Investment firm InfraVia is to acquire a 50 percent stake in French telco Iliad’s data center unit.
The Xavier Niel-owned Iliad Group and InfraVia this week announced the two companies have entered into exclusive discussions to form a partnership aimed at “developing OpCore into a major European hyperscale data center platform.”
As part of the deal, InfraVia, through its infrastructure funds, will acquire a 50 percent equity stake in OpCore, which is valued at an enterprise value of €860 million ($903.4m). The deal is expected to close in the first half of 2025.

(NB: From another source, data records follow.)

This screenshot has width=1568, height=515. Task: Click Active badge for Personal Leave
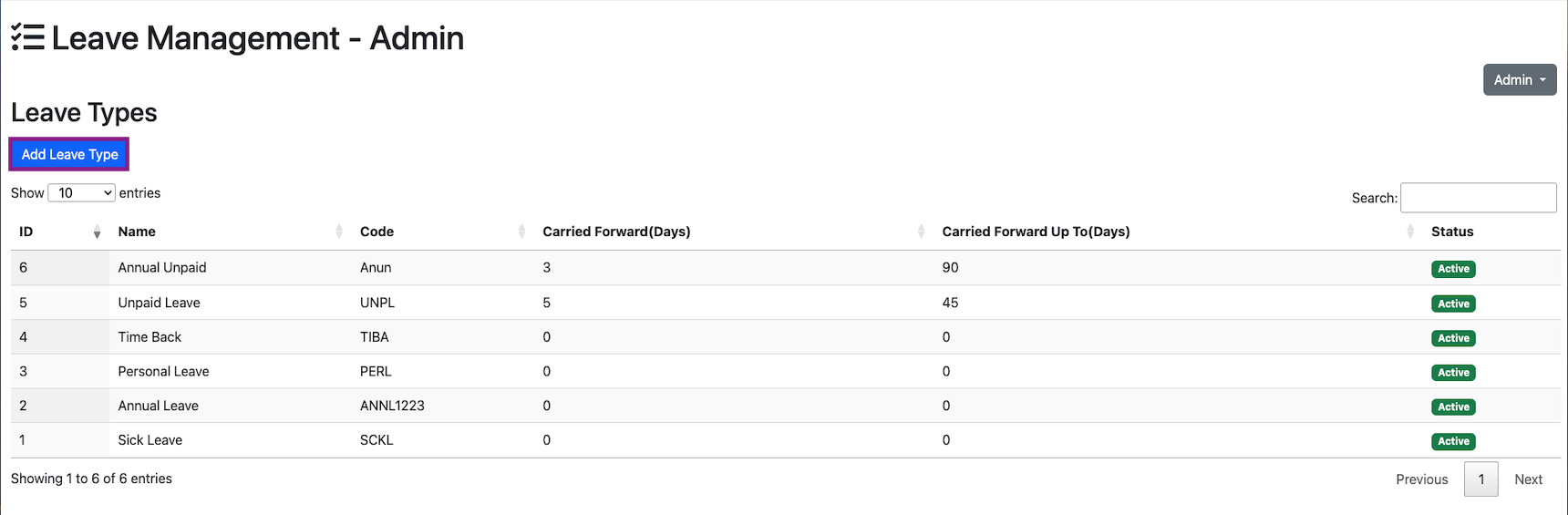point(1453,373)
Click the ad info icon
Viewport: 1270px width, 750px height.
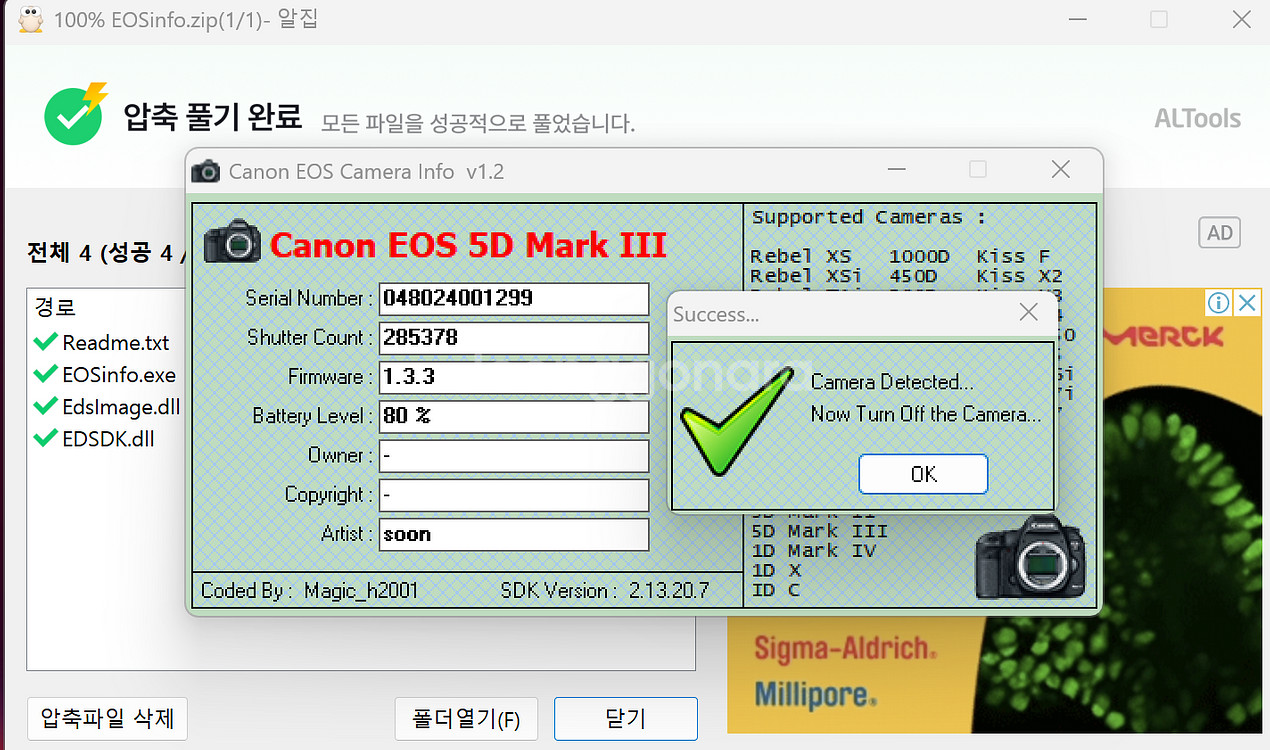coord(1217,303)
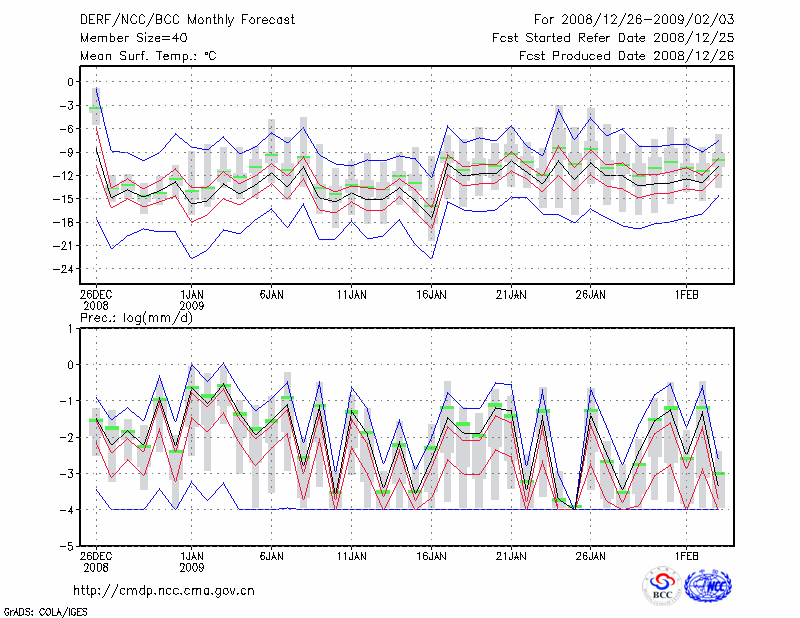
Task: Click 1FEB marker on temperature chart axis
Action: coord(686,295)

Thomas Reynaud, CEO of the Iliad Group, said: “The Iliad Group’s ambition is Europe-wide. Together with our partner InfraVia, we plan to invest more than €2.5 billion into making OpCore the leading independent data center platform in Europe.”
OpCore was formed last year after Iliad separated its data center business from its Scaleway cloud unit. According to the report, the company has six data centers across Paris, one each in Lyon and Marseille, and seven in Poland. The portfolio totals around 131MW, including in-development projects.
Arnaud de Bermingham, CEO of OpCore, added: “At OpCore, we are seeing unprecedented growth in the capacity demands expressed by hyperscaler and AI customers. Our experience, track record, and unique technologies are key assets in a radically changing data center industry. As a co-founder of OpCore leading the company for 20 years, I am very proud of the milestones and value creation achieved with the team and I am excited about the huge opportunities ahead. I am convinced that Iliad and InfraVia are the perfect shareholders to support Opcore on our ambitious growth plans.”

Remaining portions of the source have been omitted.